On the Mat
Finally, I made it to a regular class. My dojo has moved to the other side of Durham, and classes start 30 minutes earlier than they used, meaning that my attendance has been sporadic at best. When I did make it, it was for advanced class, which had me gasping like a graceless fish halfway through.
We talk a lot about shugyo in aikido: "hard training leading to enlightenment." (One of my favorite black belts once limped off the mat saying, "Shugyo's just another Japanese word for 'stupid.'" But he always came back for more.) Aikido's profoundly important to me -- but so's keeping up with work and, oh yeah, spending time with my kid before he goes off to kindergarten. So my priorities have been in the right place. All the same, this void of hard training has left me feeling distinctly unenlightened. Forget the long-delayed progress toward my black belt -- I need aikido in my life. It's the one place where I've been able to develop something resembling physical grace and, most importantly, peace of mind.
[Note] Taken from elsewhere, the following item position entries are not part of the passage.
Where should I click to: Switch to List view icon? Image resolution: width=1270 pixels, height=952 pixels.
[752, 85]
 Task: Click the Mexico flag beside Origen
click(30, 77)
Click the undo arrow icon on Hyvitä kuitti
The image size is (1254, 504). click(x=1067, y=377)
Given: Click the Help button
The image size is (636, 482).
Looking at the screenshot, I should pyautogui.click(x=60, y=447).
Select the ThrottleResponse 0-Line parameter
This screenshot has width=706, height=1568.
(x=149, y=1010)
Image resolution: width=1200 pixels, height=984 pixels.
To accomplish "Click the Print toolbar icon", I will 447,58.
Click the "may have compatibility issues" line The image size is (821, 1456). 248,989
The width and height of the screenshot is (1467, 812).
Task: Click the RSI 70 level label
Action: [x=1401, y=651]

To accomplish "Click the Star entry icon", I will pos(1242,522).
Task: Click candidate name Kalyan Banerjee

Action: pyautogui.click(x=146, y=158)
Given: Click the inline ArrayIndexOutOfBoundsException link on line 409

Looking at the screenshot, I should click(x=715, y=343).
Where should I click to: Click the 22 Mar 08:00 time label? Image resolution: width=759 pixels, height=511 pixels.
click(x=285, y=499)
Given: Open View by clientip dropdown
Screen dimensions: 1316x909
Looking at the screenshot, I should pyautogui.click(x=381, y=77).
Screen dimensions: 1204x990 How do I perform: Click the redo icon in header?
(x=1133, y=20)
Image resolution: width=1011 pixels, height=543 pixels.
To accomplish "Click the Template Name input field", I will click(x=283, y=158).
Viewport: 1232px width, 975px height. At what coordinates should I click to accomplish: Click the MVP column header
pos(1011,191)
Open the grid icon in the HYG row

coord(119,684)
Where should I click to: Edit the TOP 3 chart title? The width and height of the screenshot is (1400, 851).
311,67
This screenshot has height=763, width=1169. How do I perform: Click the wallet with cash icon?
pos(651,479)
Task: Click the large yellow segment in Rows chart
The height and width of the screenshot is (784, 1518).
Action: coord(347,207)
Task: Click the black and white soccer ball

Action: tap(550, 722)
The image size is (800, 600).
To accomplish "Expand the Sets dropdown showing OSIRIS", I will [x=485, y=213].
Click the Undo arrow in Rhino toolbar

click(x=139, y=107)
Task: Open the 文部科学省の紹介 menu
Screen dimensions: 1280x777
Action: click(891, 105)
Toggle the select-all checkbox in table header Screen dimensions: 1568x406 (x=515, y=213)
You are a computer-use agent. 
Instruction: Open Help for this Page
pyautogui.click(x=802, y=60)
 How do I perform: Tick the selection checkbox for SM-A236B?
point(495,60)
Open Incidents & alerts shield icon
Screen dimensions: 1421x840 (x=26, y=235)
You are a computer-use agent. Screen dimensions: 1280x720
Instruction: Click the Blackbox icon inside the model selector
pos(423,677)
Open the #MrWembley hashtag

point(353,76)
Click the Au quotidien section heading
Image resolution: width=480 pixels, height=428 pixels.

When I started aikido about ten years ago, I was That Guy. The one who was always too tense, too awkward, caught in alien territory. The aformentioned black belt once e-mailed me after a test to congratulate me and confess that he'd pegged me early on as one who wouldn't be able to hang in there. He predicted that I'd be wearing a hakama one day.
I'm so close I can feel it. It will happen. Soon. But strangely, I'm not in a hurry for it to happen, despite all the time I've lost. Right now, there's nothing more important than finding the extra time -- carving it out while maintaining all my other responsibilities -- to find the rhythm of the mat again.